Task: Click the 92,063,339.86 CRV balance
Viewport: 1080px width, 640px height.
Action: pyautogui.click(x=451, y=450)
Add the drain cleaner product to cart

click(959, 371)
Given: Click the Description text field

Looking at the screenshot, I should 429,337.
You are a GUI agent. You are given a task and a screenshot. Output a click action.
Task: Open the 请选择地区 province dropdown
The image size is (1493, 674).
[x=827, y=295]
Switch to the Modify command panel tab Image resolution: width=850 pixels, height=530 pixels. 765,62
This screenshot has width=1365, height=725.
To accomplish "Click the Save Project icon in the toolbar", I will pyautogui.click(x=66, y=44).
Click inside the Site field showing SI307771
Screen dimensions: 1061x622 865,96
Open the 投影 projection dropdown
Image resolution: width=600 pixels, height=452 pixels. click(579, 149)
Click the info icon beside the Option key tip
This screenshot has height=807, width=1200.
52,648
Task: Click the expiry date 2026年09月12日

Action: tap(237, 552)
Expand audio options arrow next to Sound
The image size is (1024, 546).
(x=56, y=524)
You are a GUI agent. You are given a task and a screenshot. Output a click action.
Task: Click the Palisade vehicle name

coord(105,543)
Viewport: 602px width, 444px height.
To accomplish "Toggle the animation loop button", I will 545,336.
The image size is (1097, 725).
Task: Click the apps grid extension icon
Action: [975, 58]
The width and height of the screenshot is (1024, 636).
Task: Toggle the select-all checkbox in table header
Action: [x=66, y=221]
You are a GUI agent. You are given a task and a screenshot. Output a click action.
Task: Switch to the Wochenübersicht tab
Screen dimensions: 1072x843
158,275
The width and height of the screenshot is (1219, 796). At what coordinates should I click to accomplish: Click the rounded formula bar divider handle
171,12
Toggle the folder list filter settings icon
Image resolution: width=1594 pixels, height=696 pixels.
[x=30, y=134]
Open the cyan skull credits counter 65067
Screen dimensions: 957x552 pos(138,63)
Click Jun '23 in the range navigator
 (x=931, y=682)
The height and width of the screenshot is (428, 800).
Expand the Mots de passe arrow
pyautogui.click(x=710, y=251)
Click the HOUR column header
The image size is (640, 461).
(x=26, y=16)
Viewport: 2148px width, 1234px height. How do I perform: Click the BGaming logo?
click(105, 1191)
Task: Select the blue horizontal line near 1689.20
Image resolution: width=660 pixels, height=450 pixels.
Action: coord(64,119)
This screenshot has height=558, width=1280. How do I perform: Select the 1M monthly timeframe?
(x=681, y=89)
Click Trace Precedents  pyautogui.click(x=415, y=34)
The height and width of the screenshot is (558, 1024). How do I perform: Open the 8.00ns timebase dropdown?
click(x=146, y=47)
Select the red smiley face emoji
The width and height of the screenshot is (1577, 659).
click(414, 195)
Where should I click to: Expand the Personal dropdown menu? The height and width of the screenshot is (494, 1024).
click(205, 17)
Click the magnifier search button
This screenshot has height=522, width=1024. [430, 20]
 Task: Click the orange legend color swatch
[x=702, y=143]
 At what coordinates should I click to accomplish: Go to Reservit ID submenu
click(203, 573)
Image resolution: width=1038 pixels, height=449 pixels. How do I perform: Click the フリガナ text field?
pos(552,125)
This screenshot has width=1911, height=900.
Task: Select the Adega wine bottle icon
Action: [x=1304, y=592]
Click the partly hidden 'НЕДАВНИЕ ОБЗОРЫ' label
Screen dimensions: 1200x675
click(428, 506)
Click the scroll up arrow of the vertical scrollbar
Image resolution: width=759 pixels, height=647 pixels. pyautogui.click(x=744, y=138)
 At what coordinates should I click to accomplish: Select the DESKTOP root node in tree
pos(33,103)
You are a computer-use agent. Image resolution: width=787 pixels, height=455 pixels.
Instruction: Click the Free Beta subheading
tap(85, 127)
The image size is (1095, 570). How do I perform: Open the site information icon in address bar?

= = = = = = =

What you need to do
Look for the word "Switch" in every line of the records. State how many lines contain it, and write only the number.

Finished exercise
2